The rest of the summer was very frustrating. I had to have 2 more biopsies because we knew i had cancer but the question of the day was what kind. They though it was melenoma and i went to see a specialist she gave me the second biopsy AWAKe but this time i could feel it while she was pulling bone out of my foot. I listened to Black Sabbath EVIL WOMAN as she did this. i never felt so much pain. I screamed and cried the whole way back from boston and hours after in agony, and i usually don't cry from physical pain. This time the waiting was the worst. i would stay up and look up melenoma on the interenet and read about how maybe i had a couple years left at most and that basically i was dead meat. i couldnt sleep but thats all i wanted to do. Being awake was to painful and scary. I took as many painkillers as i could to sleep as much as possible. This biopsy came back infuckingconclusive. I was so angry, what did you have to have for people to care what was wrong with you and get to the bottem of things?? INSURANCE wouldve helped but since i still didnt have a diagnosis i couldnt get it and without it no one was in a rush to find out what was wrong with me and i had to settle for in-office surgeries.
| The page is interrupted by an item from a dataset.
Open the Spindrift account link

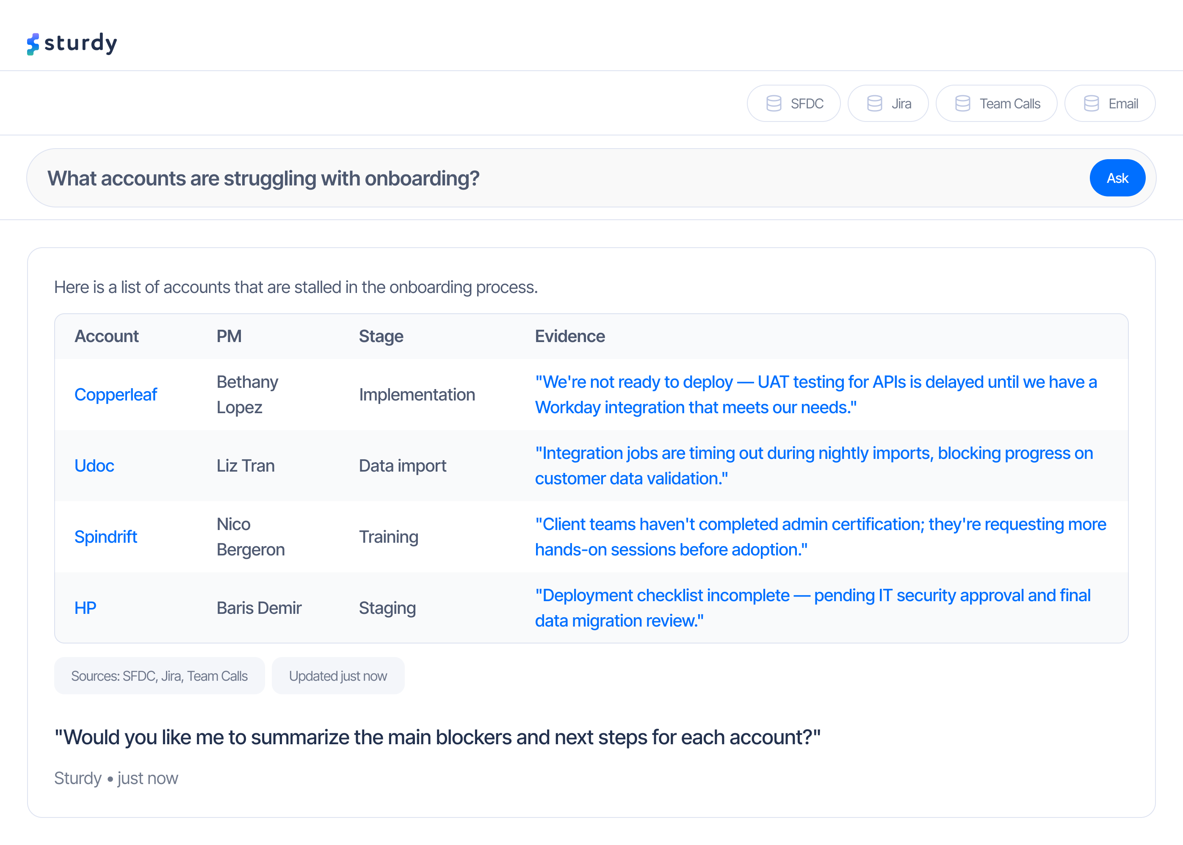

Finally the third biospsy was at mass general and i was put under for a real surgery. During this time i had a lot of hope that since they couldnt find anything that this whole thing was a fluke and i was gonna be ok and be fine by the 4th of july. unfortunatley i got the call from my surgeon that he had good news and bad news: The good news: not melenoma, The bad news:Ewings Sarcoma.
The weird thing was i had just read Autobiography of a face written by Lucy Grealy who had Ewings in her jaw and was left deformed because of her surgeries. I also had read Truth and Beauty which is about her written by her friend. so i had an idea of what Ewings was and knew it was still a big deal.
The worst phone call ive ever recieved was from my oncologist when he told me i had to do a year of chemotherapy. i have never sobbed on the phone to a complete stranger before like that.
after that phone call it really hit me that things were about to change. i met my oncologist and he held my hand looked me in the eye and said "this is going to be a very hard year but i want to save you."; They give you a chemo cd which i knew i wouldnt watch. the whole thing was just too much. how could i be a sick person? Picturing myself bald was literally frightening to me. He told me i'd have a port implanted in my chest. In my head i pictured a hole or one of those thingys you blow inflatable pool toys with. Getting the port was very painful and my neck was stiff for a few days.
After this i went to back to ny. Word spreads when you have cancer and no matter what you have to talk about it with people or its like an an elephant in the room. I don't mind talking about it. At first i was kind of ashamed or embarrassed, ive never liked a lot of attention and when you have cancer the spotlight is on you whether you like it or not. I think people are kind of intrigued by someone thats facing their own mortality. people tell me that i was meant to get this because i can "handle" it the thing is i dont believe, this anyone could "handle" this. You dont really have a choice but to try and survive. you really do find out you're a lot stronger than you thought you were.